Seagate Technology has unveiled its revolutionary, new object-based storage drive - the Seagate Kinetic HDD. Based on the Seagate Kinetic Open Storage platform, Kinetic HDD dramatically reduces total cost of ownership (TCO) by combining an open-source object storage protocol with Ethernet connectivity to eliminate multiple layers of legacy software and hardware infrastructure, greatly simplifying cloud storage architectures.
Introduced in 2013, the Seagate Kinetic Open Storage platform has garnered broad industry support from cloud and enterprise customers, as well as software and hardware systems partners, including AOL, Digital Sense, and Hewlett-Packard, which have collaborated to support the open Kinetic API and helped to enable this new storage technology to come to market.
“Over the past decade, the unprecedented explosion of data has been driven by social media, smartphones, tablets, and the rapid growth of every sort of Internet-connected device,” said Scott Horn, Seagate Vice-President of Marketing. “Cloud service providers (CSPs) are increasingly looking for solutions that will simplify infrastructure, improve scalability and reduce costs – Kinetic HDD addresses these needs revolutionizing the data storage economics for today’s cloud and beyond.”
The Kinetic Open Storage platform dramatically simplifies large-scale storage architectures by eliminating the overhead of an entire storage server tier, which, in turn, lowers equipment costs.
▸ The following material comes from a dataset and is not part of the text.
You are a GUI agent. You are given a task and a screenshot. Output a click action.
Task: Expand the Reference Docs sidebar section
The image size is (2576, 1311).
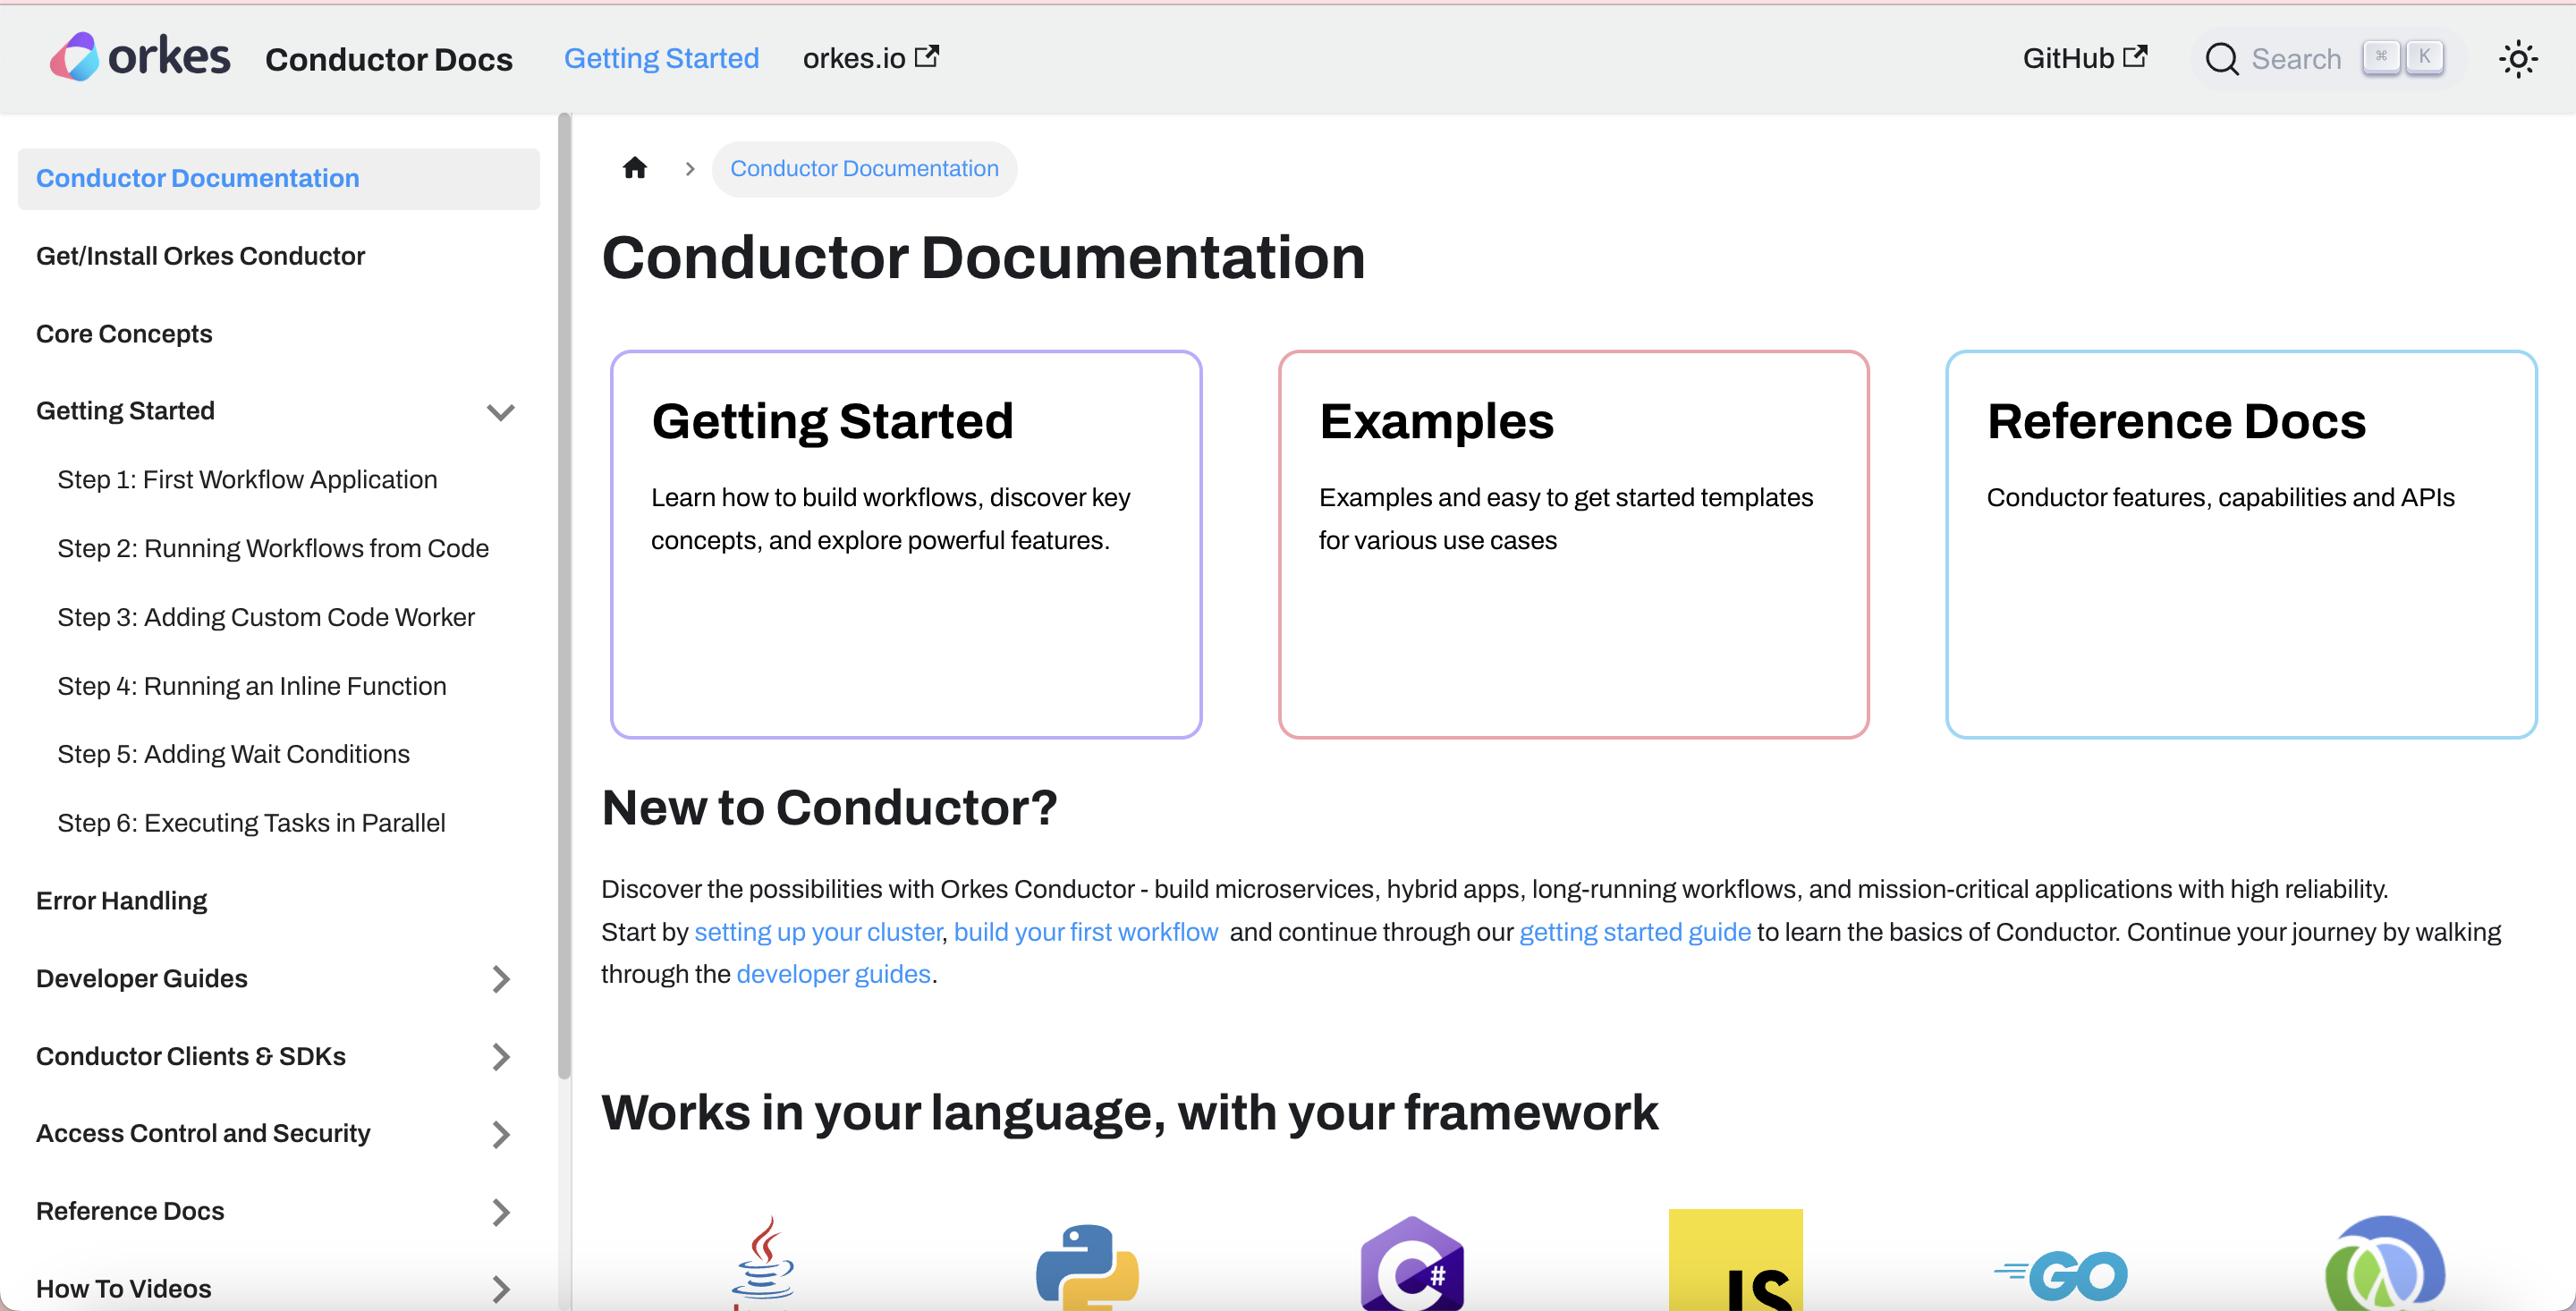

Fewer number of storage servers also reduces power consumption and headcount expenses associated with managing storage, resulting in lower operating costs, for a combined savings of up to 50 per cent.
The Kinetic Open Storage platform improves drive and rack level performance by eliminating the need for legacy file systems and shifting HDD storage media space management to the drive itself. It delivers a streamlined architecture allowing storage applications to talk directly to Kinetic object storage HDDs. Performance is further enhanced by eliminating storage server bottlenecks via direct IP addressing of each drive, thereby improving system level throughput.